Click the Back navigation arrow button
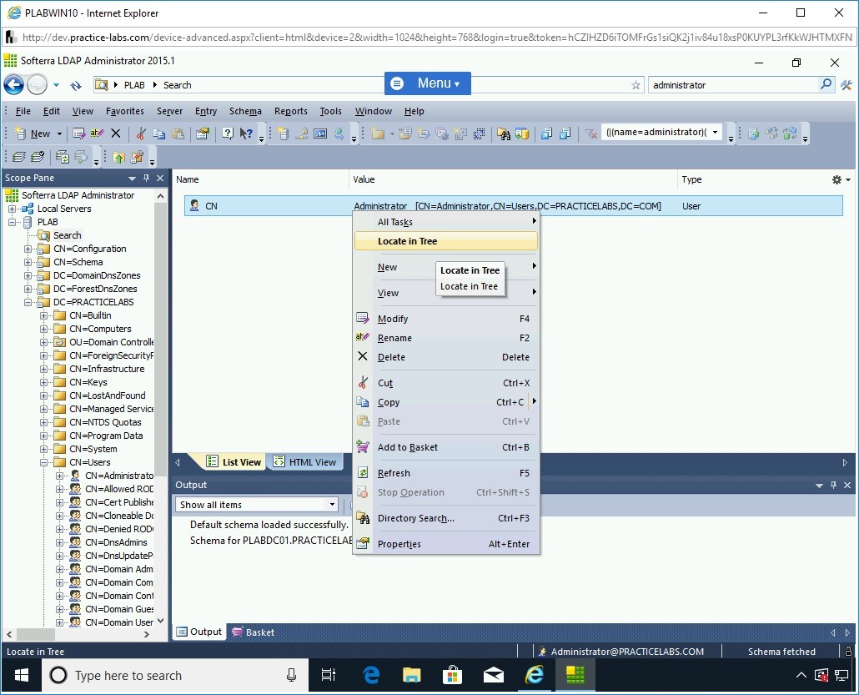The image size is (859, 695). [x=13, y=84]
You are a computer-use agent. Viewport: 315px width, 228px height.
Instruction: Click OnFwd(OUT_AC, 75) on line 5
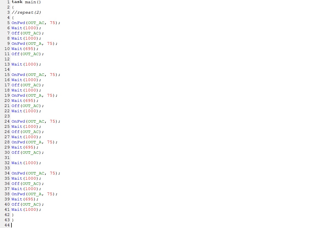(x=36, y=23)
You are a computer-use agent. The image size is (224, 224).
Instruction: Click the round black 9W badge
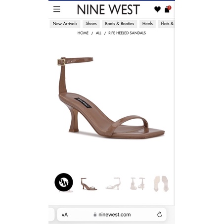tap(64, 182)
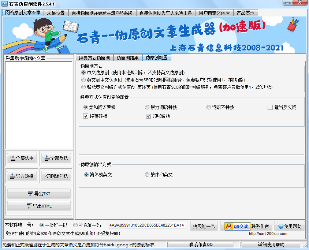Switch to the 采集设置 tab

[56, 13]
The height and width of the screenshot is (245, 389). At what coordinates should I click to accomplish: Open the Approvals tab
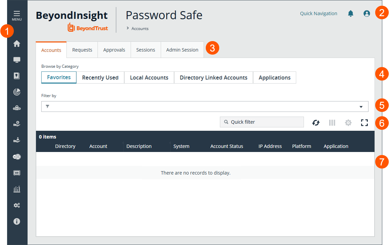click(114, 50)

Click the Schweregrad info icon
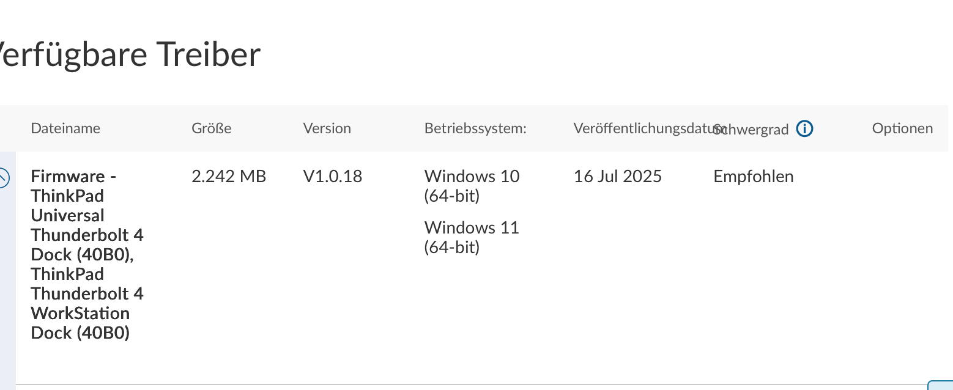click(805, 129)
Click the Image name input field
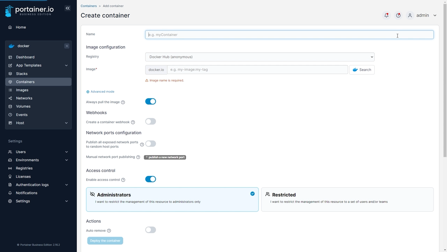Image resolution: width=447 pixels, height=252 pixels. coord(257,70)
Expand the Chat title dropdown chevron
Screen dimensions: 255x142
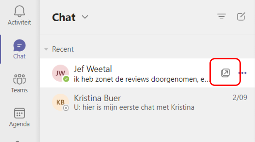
-.-.-
PROBLEM TO SOLVE: Only the lines from the one that contains "You are a computer-use agent. The" to the end of the records, inclusive, are to be quoted exactly, with pictures excluded.

SOLUTION TO THIS EXERCISE:
You are a computer-use agent. The image size is (224, 224).
Instruction: Click the round black 9W badge
tap(64, 182)
Switch to the 采集设置 tab

[56, 13]
The height and width of the screenshot is (245, 389). At what coordinates should I click to accomplish: Open the Approvals tab
click(114, 50)

Click the Schweregrad info icon
click(805, 129)
Click the Image name input field
Image resolution: width=447 pixels, height=252 pixels. coord(257,70)
Expand the Chat title dropdown chevron
Screen dimensions: 255x142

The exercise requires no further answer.